Born in England, Whittington was apprenticed to the Green-Blackwall Line, a passenger and freight service that ran sailing ships from London to Sydney to India long before the days of steam, and spent the greater part of his life at sea, sailing always in Green-Blackwall ships.
Among his many seagoing adventures, there was the time his ship was becalmed for three weeks off the Maldive Islands.
Others include his circumnavigation of the globe three times, sailing through treacherous iceberg fields, rounding the dangerous Cape Horn in winter, and thrice visiting St. Helena Island, where Napoleon (1769-1821) had lived in exile in a wooden cottage.
Between voyages, Whittington attended a nautical school in England, took a succession of examinations, and eventually earned captain’s papers, although he never commanded a ship.
His wife, Mrs. Ellen Whittington (1850-1928), an Englishwoman born in India, was educated in England and France, and afterward was traveling back to India to live, when a romance that began aboard ship culminated in her marriage to Mr. Whittington in 1875.

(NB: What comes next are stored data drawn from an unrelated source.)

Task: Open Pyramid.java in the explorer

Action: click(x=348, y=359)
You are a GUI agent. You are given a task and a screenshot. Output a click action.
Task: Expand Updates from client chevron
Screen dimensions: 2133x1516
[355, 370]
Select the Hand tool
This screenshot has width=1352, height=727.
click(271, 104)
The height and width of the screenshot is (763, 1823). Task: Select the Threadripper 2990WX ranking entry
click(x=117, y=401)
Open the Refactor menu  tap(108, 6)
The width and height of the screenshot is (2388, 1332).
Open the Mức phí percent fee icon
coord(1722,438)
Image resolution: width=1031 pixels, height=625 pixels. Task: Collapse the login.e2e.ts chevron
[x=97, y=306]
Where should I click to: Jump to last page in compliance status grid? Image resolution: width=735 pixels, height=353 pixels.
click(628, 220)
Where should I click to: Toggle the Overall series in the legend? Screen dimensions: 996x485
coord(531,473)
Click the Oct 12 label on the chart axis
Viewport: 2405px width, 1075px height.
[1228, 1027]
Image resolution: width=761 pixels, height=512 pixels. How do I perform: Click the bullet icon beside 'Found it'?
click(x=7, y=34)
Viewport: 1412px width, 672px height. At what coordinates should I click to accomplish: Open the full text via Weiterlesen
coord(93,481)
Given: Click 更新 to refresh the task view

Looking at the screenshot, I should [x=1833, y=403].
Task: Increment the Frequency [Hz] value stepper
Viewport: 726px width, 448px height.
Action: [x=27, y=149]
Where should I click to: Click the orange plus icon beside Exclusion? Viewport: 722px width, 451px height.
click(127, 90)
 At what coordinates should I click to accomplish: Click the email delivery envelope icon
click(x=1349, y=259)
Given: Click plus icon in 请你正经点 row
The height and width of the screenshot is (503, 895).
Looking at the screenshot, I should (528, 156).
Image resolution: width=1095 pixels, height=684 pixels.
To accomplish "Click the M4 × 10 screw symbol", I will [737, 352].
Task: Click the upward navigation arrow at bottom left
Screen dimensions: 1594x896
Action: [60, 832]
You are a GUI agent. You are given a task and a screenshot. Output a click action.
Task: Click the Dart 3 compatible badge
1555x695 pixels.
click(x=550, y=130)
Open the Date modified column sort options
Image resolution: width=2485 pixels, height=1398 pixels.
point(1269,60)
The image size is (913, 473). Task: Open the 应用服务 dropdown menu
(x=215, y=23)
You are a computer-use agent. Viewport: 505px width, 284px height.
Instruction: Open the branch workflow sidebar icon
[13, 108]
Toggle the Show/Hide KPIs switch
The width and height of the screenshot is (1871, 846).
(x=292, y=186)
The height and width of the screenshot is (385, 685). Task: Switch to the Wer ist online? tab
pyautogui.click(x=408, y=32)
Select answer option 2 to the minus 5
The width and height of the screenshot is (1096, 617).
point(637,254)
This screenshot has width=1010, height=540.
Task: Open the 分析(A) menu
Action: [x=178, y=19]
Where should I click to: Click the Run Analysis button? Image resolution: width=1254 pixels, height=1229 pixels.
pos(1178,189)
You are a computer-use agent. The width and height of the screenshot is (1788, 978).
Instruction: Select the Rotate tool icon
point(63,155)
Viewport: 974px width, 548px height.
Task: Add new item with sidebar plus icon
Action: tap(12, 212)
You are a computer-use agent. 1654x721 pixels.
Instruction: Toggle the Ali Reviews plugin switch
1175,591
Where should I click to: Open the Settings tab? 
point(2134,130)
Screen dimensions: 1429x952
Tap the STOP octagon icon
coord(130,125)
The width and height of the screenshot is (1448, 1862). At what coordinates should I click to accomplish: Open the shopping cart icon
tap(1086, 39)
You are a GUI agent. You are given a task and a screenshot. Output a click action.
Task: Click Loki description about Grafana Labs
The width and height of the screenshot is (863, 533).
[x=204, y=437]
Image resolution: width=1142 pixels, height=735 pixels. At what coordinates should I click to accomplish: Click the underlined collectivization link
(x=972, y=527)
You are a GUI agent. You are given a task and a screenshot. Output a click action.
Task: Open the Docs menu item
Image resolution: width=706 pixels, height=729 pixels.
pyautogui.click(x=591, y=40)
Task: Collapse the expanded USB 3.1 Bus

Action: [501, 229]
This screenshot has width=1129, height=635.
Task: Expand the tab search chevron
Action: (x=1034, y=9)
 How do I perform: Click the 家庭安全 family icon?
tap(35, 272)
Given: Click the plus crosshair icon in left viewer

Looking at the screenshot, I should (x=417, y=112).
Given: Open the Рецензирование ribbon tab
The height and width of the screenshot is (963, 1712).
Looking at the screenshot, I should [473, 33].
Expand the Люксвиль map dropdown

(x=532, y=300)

William Whittington left the sea shortly thereafter, and the couple went to California for a spell.
Whittington then became manager of the Soper, Wright &Co. sugar plantation at Ookala, Hawai‘i.
In those days, Ookala was reached only by horseback trails and was the most isolated plantation along the Hamakua Coast.
And, since no road went from Ookala to Hilo, people usually boarded the steamer “Likelike” at Laupahoehoe for Hilo and to other places beyond.
Mrs.Whittington remembered one trip aboard “Likelike,” when Princess Miriam Likelike, “a tall, stately woman, who was kind to the children,” spoke with her on deck.
In 1899, the Whittingtons settled on Kaua‘i, where Mr. Whittington became Port Allen’s pilot and raised pineapples on their Kalaheo homestead beginning in 1915.
Their children were Mrs. Helen Hason, Mrs. Gregory T. Greig, Addie Whittington, Joyce Whittington, Dorothy Whittington, and Richard and Robert Whittington.